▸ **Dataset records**

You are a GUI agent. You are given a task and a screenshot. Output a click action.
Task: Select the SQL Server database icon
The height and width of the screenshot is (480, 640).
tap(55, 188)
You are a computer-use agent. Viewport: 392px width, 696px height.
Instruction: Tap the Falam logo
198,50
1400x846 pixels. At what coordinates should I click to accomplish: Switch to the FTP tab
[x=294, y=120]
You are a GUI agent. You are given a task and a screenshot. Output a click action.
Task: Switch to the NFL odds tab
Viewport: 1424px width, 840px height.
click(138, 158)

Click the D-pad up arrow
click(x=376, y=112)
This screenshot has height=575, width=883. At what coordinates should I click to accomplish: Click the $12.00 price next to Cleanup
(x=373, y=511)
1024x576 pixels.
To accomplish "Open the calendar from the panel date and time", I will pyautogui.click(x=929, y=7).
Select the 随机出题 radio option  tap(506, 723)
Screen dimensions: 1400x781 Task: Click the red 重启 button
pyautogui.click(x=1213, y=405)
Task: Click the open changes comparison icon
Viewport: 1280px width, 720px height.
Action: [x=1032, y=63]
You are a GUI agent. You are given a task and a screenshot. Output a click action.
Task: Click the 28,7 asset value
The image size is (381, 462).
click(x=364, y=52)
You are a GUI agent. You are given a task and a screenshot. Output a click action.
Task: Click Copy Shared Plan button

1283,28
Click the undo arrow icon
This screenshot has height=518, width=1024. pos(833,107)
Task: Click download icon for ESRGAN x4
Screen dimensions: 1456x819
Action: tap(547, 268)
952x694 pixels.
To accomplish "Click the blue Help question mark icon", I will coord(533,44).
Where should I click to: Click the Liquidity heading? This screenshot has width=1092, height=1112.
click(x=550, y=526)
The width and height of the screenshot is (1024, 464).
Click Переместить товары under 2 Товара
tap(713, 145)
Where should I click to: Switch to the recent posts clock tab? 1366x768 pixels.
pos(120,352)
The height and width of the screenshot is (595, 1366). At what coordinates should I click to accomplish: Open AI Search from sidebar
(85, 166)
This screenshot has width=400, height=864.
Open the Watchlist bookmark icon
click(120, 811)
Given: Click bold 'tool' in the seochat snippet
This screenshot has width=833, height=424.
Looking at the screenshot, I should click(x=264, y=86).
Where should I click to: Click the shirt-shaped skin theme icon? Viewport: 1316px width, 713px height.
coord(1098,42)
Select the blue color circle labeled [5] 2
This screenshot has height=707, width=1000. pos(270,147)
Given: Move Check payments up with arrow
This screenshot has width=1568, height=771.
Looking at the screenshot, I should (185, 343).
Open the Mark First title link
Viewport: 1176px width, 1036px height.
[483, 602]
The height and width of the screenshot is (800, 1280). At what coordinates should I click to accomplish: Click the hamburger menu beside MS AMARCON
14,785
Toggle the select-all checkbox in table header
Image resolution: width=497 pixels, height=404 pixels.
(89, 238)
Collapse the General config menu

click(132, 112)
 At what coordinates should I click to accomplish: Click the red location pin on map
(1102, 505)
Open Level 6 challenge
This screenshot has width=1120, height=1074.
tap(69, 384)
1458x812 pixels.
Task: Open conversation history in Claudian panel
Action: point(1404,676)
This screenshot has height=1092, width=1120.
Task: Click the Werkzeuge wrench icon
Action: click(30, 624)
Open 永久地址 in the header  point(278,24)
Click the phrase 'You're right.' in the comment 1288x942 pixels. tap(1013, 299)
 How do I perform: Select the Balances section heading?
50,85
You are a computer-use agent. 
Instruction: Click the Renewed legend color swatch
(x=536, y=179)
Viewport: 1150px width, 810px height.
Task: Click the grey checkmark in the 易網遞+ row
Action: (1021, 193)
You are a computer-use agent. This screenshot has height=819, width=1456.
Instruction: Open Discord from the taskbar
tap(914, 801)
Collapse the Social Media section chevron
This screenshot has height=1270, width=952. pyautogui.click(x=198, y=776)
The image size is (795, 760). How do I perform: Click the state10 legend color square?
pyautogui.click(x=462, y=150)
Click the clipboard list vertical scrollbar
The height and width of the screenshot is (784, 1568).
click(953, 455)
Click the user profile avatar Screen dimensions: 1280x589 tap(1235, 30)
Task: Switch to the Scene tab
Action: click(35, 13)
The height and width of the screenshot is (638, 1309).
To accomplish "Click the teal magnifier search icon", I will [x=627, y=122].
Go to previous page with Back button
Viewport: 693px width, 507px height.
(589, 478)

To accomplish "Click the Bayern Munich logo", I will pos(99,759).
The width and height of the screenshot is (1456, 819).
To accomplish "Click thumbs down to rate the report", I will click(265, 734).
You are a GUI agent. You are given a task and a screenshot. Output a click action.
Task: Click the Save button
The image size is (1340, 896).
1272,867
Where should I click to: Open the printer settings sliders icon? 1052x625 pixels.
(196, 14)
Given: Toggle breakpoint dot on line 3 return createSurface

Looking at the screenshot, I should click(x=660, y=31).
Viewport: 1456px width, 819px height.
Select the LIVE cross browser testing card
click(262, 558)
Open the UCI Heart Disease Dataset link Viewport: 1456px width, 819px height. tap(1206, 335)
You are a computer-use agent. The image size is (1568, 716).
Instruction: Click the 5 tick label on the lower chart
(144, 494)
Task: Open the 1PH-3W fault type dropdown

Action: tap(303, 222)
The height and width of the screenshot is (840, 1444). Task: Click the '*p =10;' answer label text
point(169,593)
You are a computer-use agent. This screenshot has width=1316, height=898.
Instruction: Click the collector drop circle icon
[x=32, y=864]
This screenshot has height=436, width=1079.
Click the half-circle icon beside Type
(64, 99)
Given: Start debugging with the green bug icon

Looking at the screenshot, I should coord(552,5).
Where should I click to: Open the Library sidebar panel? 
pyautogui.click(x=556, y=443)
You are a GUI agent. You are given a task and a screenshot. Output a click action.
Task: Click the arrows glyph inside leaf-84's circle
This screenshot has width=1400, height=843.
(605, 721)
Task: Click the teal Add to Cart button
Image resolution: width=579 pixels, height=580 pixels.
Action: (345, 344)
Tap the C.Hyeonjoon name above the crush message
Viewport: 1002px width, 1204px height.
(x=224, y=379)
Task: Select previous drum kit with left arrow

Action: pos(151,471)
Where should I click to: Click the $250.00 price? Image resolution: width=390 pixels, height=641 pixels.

▸ **WHAT NEEDS TO BE DONE**
Please gather every line of the listing above that contains the word "Toggle". Treat uppercase and lowercase as different.

▸ **THE SOLUTION**
Toggle the select-all checkbox in table header
Given: Toggle breakpoint dot on line 3 return createSurface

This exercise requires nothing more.